Aspek kematangan rohani
Lain halnya dengan kematangan
jasmani yang ditandai dengan dicapainya akil balig, kematangan/kedewasaan dalam
arti rohani mungkin sangat bervariasi/berbeda-beda antara masyarakat/bangsa
yang satu dengan masyarakat/bangsa yang lain. Hal ini karena dipengaruhi oleh
sikap tingkah laku dan budaya masyarakat yang bersangkutan. Pada masyarakat
yang taraf kebudayaannya relatif rendah, maka pencapaian tingkat “kedewasaan”
(menurut pandangan masyarakatnya) tidak terlalu sulit/berbelit-belit, bila
dibanding dengan lingkungan masyarakat yang tuntutan budayanya lebih maju.

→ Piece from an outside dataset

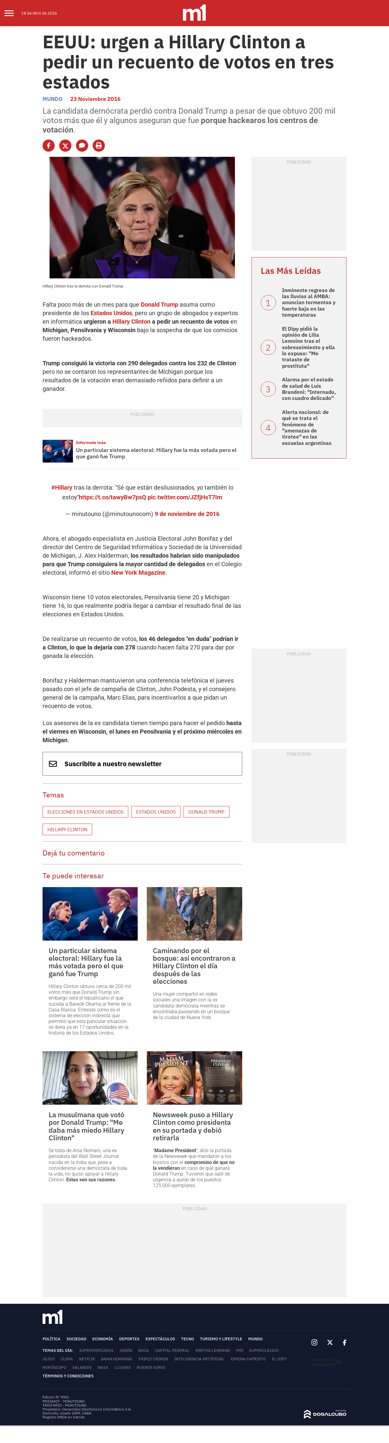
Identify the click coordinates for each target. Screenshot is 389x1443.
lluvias (123, 1367)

Dengan perkataan lain, kriteria untuk menentukan kedewasaan seseorang di
lingkungan masyarakat yang budayanya relatif lebih rendah, lebih sederhana,
sedang untuk masyarakat yang lebih maju lebih tinggi dan kompleks.
Perlu ditambahkan bahwa yang
merupakan kematangan/kedewasaan rohani itu termasuk antara lain: sudah matang
dalam bertindak dan berpikir, sehingga sikap dan penampilannya menjadi semakin
mantap. Menghargai dan mematuhi norma serta nilai‑nilai moral yang berlaku.

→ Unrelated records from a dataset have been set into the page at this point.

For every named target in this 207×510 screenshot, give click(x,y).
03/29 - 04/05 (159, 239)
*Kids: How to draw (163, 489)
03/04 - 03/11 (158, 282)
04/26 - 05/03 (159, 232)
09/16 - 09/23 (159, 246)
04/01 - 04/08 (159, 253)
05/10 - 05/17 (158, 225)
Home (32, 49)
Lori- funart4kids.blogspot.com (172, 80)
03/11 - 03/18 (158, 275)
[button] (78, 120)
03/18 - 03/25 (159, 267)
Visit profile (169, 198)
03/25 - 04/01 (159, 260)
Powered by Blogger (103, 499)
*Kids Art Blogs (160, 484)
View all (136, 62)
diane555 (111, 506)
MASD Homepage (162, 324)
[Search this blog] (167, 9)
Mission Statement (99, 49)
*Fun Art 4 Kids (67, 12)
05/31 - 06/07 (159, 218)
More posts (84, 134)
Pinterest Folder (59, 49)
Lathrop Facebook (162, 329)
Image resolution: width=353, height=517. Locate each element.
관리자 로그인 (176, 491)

Seseorang yang dikatakan dewasa harus juga memiliki jiwa kepemimpinan dan dapat
dicontoh oleh orang lain terutama yang ingin menuju ke tingkat kedewasaannya.
Bersifat sabar, disiplin, sopan dan ramah. Hal yang penting, adalah dapat
mengendalikan gejolak emosionalnya. Orang dewasa senantiasa tidak emosional,
tetapi lebih rasional, bijak dan realistis dalam berbagai tindak dan
perbuatannya. Tumbuh kesadaran untuk membangun diri pribadi, keluarga dan
masyarakat pada umumnya.
Sifat atau ciri-ciri tersebut
sudah barang tentu akan membawa konsekuensi atau akan mencakup kepada
persoalan hidup seseorang itu secara luas. Sebagai contoh misalnya orang yang
sudah dewasa harus sanggup hidup dan berdiri sendiri. Hidup dan berdiri sendiri
ini akan menuntut konsekuensi-konsekuensi yang luas dan kompleks, seperti
misalnya harus mampu memenuhi kebutuhan ekonomis, kebahagiaan diri. Untuk
memenuhi kebutuhan ini, manusia harus bekerja keras dengan kemampuan, keterampilan,
perasaan dan potensi-potensi yang lain.
3.
Kematangan kehidupan sosial
Aspek kematangan sosial senantiasa
berhubungan dengan kehidupan sosial, atau kehidupan bersama antar manusia.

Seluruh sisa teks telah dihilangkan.